## Problem
The lines to repeat are those below from the one containing "Click the bullet" down to the one containing "Task: Open the Body Text style dropdown", both included; reproduce them exactly and nothing else.

## Dataset entries

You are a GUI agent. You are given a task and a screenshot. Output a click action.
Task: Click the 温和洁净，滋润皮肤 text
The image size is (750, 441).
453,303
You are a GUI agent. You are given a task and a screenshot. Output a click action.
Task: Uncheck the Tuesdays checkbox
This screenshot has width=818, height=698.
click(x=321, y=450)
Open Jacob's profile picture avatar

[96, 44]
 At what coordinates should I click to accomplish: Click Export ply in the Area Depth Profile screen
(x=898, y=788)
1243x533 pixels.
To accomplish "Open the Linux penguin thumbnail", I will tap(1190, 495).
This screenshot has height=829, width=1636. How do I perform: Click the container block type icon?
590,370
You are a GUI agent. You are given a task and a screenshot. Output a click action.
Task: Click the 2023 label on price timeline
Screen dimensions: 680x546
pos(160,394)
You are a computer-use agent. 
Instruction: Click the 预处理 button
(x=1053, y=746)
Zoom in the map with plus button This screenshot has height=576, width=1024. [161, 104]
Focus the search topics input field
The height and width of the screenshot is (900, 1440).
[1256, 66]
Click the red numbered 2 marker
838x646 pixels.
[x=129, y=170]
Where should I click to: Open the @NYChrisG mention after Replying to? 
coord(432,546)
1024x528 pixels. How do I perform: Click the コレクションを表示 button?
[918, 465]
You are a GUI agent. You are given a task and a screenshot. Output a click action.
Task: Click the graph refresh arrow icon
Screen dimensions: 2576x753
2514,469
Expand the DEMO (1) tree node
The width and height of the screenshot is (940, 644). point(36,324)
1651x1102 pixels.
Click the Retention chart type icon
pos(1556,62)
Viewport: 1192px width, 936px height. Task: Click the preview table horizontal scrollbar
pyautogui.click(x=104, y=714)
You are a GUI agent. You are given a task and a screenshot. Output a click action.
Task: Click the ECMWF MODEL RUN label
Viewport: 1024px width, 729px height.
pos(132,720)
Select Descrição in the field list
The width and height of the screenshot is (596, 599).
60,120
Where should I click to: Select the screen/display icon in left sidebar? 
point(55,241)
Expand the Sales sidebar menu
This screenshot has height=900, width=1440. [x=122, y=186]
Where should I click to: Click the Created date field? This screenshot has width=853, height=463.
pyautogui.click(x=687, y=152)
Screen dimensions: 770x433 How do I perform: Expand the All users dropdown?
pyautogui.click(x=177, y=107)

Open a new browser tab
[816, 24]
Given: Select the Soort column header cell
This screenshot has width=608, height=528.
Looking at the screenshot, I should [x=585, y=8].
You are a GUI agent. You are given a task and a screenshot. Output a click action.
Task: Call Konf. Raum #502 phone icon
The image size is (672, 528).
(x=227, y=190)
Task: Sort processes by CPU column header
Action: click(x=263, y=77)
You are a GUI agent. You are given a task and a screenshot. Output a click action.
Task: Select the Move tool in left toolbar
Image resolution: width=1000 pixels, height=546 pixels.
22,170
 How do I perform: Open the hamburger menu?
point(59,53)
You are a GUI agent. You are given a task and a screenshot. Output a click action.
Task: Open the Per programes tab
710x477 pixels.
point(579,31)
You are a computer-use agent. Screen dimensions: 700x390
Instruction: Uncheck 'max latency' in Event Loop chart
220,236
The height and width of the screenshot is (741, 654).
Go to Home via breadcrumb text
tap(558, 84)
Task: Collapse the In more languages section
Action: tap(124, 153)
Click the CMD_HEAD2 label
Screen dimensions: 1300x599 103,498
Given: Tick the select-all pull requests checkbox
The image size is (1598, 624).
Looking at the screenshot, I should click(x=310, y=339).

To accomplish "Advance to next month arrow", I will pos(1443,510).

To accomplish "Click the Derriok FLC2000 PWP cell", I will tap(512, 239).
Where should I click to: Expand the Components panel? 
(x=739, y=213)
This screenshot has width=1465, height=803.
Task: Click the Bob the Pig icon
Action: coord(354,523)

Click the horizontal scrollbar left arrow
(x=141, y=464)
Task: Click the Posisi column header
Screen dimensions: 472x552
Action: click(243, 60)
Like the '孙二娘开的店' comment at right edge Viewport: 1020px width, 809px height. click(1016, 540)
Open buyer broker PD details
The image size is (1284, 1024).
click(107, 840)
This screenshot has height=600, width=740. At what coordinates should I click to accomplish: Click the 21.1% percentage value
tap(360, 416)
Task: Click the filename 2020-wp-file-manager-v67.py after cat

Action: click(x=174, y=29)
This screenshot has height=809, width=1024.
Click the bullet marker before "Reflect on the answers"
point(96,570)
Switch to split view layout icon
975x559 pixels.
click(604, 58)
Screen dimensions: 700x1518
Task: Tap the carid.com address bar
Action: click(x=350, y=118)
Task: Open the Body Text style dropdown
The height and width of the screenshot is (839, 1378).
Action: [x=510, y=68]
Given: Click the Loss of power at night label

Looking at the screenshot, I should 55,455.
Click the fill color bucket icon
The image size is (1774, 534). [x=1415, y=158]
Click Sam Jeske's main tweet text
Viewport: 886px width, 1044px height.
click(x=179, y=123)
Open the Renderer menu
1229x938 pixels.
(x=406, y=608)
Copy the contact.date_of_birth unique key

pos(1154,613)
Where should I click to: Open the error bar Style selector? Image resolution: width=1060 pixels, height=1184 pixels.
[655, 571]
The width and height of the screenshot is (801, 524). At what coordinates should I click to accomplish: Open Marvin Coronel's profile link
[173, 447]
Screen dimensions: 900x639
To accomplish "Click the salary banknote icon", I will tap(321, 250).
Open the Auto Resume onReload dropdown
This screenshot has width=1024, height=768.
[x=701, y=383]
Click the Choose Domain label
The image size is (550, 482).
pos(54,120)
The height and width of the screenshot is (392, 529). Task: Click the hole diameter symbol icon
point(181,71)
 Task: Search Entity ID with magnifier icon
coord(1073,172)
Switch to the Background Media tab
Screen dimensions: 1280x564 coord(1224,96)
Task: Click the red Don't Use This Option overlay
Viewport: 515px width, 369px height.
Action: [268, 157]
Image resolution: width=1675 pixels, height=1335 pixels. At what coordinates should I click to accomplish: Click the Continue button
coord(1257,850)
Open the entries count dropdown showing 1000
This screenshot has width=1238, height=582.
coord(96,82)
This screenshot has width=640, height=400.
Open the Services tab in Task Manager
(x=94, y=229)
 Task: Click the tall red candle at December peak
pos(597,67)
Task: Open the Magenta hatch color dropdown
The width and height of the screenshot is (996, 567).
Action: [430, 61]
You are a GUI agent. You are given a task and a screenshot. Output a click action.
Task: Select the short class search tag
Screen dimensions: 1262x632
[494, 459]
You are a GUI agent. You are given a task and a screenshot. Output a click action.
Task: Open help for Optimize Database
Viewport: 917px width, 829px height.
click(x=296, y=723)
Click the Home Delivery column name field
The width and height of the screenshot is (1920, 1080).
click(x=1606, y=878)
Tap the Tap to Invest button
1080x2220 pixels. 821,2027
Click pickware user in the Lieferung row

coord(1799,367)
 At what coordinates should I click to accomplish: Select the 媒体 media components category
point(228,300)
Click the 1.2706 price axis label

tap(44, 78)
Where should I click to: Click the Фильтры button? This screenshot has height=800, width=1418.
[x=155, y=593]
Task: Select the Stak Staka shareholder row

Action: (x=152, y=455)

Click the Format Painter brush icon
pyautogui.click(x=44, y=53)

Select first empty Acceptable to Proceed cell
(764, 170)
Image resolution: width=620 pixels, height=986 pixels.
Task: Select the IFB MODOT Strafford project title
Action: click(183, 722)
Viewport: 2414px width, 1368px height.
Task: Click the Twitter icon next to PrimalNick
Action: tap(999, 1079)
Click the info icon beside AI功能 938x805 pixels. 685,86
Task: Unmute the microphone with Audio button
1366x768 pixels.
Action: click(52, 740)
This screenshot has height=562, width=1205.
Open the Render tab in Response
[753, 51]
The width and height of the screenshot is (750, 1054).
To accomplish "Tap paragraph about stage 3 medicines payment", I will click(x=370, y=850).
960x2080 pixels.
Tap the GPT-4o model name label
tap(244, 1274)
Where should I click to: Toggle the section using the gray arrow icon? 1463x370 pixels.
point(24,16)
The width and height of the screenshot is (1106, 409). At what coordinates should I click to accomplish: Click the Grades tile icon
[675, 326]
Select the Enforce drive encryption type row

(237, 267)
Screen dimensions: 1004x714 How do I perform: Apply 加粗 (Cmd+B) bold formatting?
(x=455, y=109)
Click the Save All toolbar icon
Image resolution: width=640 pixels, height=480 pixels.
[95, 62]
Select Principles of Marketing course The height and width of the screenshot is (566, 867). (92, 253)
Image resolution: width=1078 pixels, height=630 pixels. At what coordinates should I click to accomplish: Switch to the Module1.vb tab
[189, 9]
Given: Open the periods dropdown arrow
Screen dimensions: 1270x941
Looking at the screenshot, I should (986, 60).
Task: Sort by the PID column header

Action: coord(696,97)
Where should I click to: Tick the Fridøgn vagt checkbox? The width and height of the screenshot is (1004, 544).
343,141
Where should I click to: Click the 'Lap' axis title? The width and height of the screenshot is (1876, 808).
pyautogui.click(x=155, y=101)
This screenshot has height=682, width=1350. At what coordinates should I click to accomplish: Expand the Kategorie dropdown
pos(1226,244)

## Exercise solution
Click the bullet marker before "Reflect on the answers"
point(96,570)
Switch to split view layout icon
975x559 pixels.
click(604, 58)
Screen dimensions: 700x1518
Task: Tap the carid.com address bar
Action: click(x=350, y=118)
Task: Open the Body Text style dropdown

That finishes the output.